- [WORK INSTRUCTION]
Rewrite the entries below as a JSON array of strings, one string per line, leaving out any blank lines.

- [GIVEN DATA]
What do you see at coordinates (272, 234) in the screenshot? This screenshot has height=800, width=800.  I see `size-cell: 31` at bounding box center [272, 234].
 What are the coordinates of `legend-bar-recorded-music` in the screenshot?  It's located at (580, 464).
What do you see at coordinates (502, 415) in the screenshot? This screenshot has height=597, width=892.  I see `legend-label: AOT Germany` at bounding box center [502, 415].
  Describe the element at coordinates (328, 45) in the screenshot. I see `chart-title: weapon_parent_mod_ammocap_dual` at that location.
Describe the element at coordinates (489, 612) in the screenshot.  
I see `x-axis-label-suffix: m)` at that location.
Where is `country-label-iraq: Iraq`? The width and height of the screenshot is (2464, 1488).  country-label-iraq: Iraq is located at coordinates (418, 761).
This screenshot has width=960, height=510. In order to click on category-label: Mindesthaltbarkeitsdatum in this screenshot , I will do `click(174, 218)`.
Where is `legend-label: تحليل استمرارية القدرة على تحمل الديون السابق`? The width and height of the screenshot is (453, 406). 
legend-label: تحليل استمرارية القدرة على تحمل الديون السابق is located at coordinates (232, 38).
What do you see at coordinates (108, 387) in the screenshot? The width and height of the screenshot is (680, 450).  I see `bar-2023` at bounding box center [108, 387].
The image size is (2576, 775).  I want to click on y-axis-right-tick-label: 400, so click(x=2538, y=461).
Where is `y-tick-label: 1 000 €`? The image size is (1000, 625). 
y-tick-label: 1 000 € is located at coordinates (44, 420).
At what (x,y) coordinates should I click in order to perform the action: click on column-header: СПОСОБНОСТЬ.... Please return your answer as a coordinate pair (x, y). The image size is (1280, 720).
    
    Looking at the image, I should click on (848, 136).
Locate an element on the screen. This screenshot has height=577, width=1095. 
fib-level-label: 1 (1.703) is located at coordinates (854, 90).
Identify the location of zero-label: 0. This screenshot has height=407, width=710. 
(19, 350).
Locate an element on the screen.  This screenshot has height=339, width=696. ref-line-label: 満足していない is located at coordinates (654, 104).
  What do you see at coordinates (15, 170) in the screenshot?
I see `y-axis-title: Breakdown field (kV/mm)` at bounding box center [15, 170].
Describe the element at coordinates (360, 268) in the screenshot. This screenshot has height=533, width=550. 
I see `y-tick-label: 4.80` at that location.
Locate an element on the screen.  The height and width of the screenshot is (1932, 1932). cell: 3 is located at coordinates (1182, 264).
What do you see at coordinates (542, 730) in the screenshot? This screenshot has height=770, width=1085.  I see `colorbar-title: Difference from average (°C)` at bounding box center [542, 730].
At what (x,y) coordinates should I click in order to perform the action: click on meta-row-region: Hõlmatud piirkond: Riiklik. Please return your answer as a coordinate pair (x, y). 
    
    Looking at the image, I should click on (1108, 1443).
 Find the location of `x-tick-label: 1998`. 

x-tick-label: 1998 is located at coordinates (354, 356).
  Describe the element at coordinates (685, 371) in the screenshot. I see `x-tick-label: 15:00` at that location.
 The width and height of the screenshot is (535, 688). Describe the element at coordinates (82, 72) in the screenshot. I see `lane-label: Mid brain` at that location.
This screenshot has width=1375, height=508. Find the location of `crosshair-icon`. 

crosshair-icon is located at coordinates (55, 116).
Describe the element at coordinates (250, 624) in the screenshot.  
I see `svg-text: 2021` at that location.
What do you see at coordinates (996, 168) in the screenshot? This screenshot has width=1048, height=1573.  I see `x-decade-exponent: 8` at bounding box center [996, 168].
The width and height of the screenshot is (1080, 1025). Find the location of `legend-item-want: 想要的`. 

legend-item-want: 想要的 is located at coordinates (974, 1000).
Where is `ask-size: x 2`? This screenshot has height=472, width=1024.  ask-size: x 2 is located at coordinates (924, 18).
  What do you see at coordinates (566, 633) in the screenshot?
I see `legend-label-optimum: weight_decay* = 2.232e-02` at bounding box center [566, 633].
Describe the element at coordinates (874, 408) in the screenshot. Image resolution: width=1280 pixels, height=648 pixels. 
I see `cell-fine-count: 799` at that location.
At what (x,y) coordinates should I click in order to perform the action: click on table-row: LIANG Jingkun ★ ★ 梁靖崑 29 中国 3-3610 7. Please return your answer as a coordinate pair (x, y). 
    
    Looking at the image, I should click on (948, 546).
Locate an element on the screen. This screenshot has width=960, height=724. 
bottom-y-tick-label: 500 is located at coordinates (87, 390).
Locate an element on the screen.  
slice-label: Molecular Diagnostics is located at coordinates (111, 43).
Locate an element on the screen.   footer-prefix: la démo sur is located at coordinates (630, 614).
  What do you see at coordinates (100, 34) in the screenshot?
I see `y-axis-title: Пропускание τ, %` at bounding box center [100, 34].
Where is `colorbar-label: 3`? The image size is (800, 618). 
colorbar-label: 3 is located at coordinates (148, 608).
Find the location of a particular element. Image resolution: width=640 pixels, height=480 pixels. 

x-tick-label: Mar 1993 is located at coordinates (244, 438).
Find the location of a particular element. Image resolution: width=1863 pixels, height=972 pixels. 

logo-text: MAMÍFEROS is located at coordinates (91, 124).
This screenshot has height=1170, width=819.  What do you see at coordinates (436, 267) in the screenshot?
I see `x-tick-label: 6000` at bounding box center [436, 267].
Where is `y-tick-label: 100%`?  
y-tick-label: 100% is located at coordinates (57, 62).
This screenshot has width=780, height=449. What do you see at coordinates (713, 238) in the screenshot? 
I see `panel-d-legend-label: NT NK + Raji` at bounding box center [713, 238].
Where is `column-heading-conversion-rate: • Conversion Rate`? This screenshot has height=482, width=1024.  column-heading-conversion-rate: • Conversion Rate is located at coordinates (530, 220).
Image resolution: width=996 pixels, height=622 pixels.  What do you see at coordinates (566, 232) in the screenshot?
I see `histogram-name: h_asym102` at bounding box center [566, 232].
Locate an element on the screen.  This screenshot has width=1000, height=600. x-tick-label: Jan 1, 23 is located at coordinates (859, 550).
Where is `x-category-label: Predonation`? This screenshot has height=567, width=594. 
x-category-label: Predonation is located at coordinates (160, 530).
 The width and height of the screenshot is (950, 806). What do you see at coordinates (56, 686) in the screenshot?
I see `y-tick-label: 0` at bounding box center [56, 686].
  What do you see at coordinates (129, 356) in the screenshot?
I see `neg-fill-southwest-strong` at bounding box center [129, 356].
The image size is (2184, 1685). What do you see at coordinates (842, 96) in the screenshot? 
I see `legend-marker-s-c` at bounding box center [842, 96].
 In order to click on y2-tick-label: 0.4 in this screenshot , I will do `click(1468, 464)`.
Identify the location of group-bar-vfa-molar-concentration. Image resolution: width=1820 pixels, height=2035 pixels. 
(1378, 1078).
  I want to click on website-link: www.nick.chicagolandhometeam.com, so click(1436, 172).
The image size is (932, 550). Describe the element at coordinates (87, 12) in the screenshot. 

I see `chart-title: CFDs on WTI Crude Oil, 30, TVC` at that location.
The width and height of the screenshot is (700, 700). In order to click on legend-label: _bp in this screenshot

- [COMPLETED TASK]
[
  "What do you see at coordinates (272, 234) in the screenshot? This screenshot has height=800, width=800.  I see `size-cell: 31` at bounding box center [272, 234].",
  " What are the coordinates of `legend-bar-recorded-music` in the screenshot?  It's located at (580, 464).",
  "What do you see at coordinates (502, 415) in the screenshot? This screenshot has height=597, width=892.  I see `legend-label: AOT Germany` at bounding box center [502, 415].",
  "  Describe the element at coordinates (328, 45) in the screenshot. I see `chart-title: weapon_parent_mod_ammocap_dual` at that location.",
  "Describe the element at coordinates (489, 612) in the screenshot.  ",
  "I see `x-axis-label-suffix: m)` at that location.",
  "Where is `country-label-iraq: Iraq`? The width and height of the screenshot is (2464, 1488).  country-label-iraq: Iraq is located at coordinates (418, 761).",
  "This screenshot has width=960, height=510. In order to click on category-label: Mindesthaltbarkeitsdatum in this screenshot , I will do `click(174, 218)`.",
  "Where is `legend-label: تحليل استمرارية القدرة على تحمل الديون السابق`? The width and height of the screenshot is (453, 406). ",
  "legend-label: تحليل استمرارية القدرة على تحمل الديون السابق is located at coordinates (232, 38).",
  "What do you see at coordinates (108, 387) in the screenshot? The width and height of the screenshot is (680, 450).  I see `bar-2023` at bounding box center [108, 387].",
  "The image size is (2576, 775).  I want to click on y-axis-right-tick-label: 400, so click(x=2538, y=461).",
  "Where is `y-tick-label: 1 000 €`? The image size is (1000, 625). ",
  "y-tick-label: 1 000 € is located at coordinates (44, 420).",
  "At what (x,y) coordinates should I click in order to perform the action: click on column-header: СПОСОБНОСТЬ.... Please return your answer as a coordinate pair (x, y). The image size is (1280, 720).",
  "    Looking at the image, I should click on (848, 136).",
  "Locate an element on the screen. This screenshot has height=577, width=1095. ",
  "fib-level-label: 1 (1.703) is located at coordinates (854, 90).",
  "Identify the location of zero-label: 0. This screenshot has height=407, width=710. ",
  "(19, 350).",
  "Locate an element on the screen.  This screenshot has height=339, width=696. ref-line-label: 満足していない is located at coordinates (654, 104).",
  "  What do you see at coordinates (15, 170) in the screenshot?",
  "I see `y-axis-title: Breakdown field (kV/mm)` at bounding box center [15, 170].",
  "Describe the element at coordinates (360, 268) in the screenshot. This screenshot has height=533, width=550. ",
  "I see `y-tick-label: 4.80` at that location.",
  "Locate an element on the screen.  The height and width of the screenshot is (1932, 1932). cell: 3 is located at coordinates (1182, 264).",
  "What do you see at coordinates (542, 730) in the screenshot? This screenshot has height=770, width=1085.  I see `colorbar-title: Difference from average (°C)` at bounding box center [542, 730].",
  "At what (x,y) coordinates should I click in order to perform the action: click on meta-row-region: Hõlmatud piirkond: Riiklik. Please return your answer as a coordinate pair (x, y). ",
  "    Looking at the image, I should click on (1108, 1443).",
  " Find the location of `x-tick-label: 1998`. ",
  "x-tick-label: 1998 is located at coordinates (354, 356).",
  "  Describe the element at coordinates (685, 371) in the screenshot. I see `x-tick-label: 15:00` at that location.",
  " The width and height of the screenshot is (535, 688). Describe the element at coordinates (82, 72) in the screenshot. I see `lane-label: Mid brain` at that location.",
  "This screenshot has width=1375, height=508. Find the location of `crosshair-icon`. ",
  "crosshair-icon is located at coordinates (55, 116).",
  "Describe the element at coordinates (250, 624) in the screenshot.  ",
  "I see `svg-text: 2021` at that location.",
  "What do you see at coordinates (996, 168) in the screenshot? This screenshot has width=1048, height=1573.  I see `x-decade-exponent: 8` at bounding box center [996, 168].",
  "The width and height of the screenshot is (1080, 1025). Find the location of `legend-item-want: 想要的`. ",
  "legend-item-want: 想要的 is located at coordinates (974, 1000).",
  "Where is `ask-size: x 2`? This screenshot has height=472, width=1024.  ask-size: x 2 is located at coordinates (924, 18).",
  "  What do you see at coordinates (566, 633) in the screenshot?",
  "I see `legend-label-optimum: weight_decay* = 2.232e-02` at bounding box center [566, 633].",
  "Describe the element at coordinates (874, 408) in the screenshot. Image resolution: width=1280 pixels, height=648 pixels. ",
  "I see `cell-fine-count: 799` at that location.",
  "At what (x,y) coordinates should I click in order to perform the action: click on table-row: LIANG Jingkun ★ ★ 梁靖崑 29 中国 3-3610 7. Please return your answer as a coordinate pair (x, y). ",
  "    Looking at the image, I should click on (948, 546).",
  "Locate an element on the screen. This screenshot has width=960, height=724. ",
  "bottom-y-tick-label: 500 is located at coordinates (87, 390).",
  "Locate an element on the screen.  ",
  "slice-label: Molecular Diagnostics is located at coordinates (111, 43).",
  "Locate an element on the screen.   footer-prefix: la démo sur is located at coordinates (630, 614).",
  "  What do you see at coordinates (100, 34) in the screenshot?",
  "I see `y-axis-title: Пропускание τ, %` at bounding box center [100, 34].",
  "Where is `colorbar-label: 3`? The image size is (800, 618). ",
  "colorbar-label: 3 is located at coordinates (148, 608).",
  "Find the location of a particular element. Image resolution: width=640 pixels, height=480 pixels. ",
  "x-tick-label: Mar 1993 is located at coordinates (244, 438).",
  "Find the location of a particular element. Image resolution: width=1863 pixels, height=972 pixels. ",
  "logo-text: MAMÍFEROS is located at coordinates (91, 124).",
  "This screenshot has height=1170, width=819.  What do you see at coordinates (436, 267) in the screenshot?",
  "I see `x-tick-label: 6000` at bounding box center [436, 267].",
  "Where is `y-tick-label: 100%`?  ",
  "y-tick-label: 100% is located at coordinates (57, 62).",
  "This screenshot has width=780, height=449. What do you see at coordinates (713, 238) in the screenshot? ",
  "I see `panel-d-legend-label: NT NK + Raji` at bounding box center [713, 238].",
  "Where is `column-heading-conversion-rate: • Conversion Rate`? This screenshot has height=482, width=1024.  column-heading-conversion-rate: • Conversion Rate is located at coordinates (530, 220).",
  "Image resolution: width=996 pixels, height=622 pixels.  What do you see at coordinates (566, 232) in the screenshot?",
  "I see `histogram-name: h_asym102` at bounding box center [566, 232].",
  "Locate an element on the screen.  This screenshot has width=1000, height=600. x-tick-label: Jan 1, 23 is located at coordinates (859, 550).",
  "Where is `x-category-label: Predonation`? This screenshot has height=567, width=594. ",
  "x-category-label: Predonation is located at coordinates (160, 530).",
  " The width and height of the screenshot is (950, 806). What do you see at coordinates (56, 686) in the screenshot?",
  "I see `y-tick-label: 0` at bounding box center [56, 686].",
  "  What do you see at coordinates (129, 356) in the screenshot?",
  "I see `neg-fill-southwest-strong` at bounding box center [129, 356].",
  "The image size is (2184, 1685). What do you see at coordinates (842, 96) in the screenshot? ",
  "I see `legend-marker-s-c` at bounding box center [842, 96].",
  " In order to click on y2-tick-label: 0.4 in this screenshot , I will do `click(1468, 464)`.",
  "Identify the location of group-bar-vfa-molar-concentration. Image resolution: width=1820 pixels, height=2035 pixels. ",
  "(1378, 1078).",
  "  I want to click on website-link: www.nick.chicagolandhometeam.com, so click(1436, 172).",
  "The image size is (932, 550). Describe the element at coordinates (87, 12) in the screenshot. ",
  "I see `chart-title: CFDs on WTI Crude Oil, 30, TVC` at that location.",
  "The width and height of the screenshot is (700, 700). In order to click on legend-label: _bp in this screenshot"
]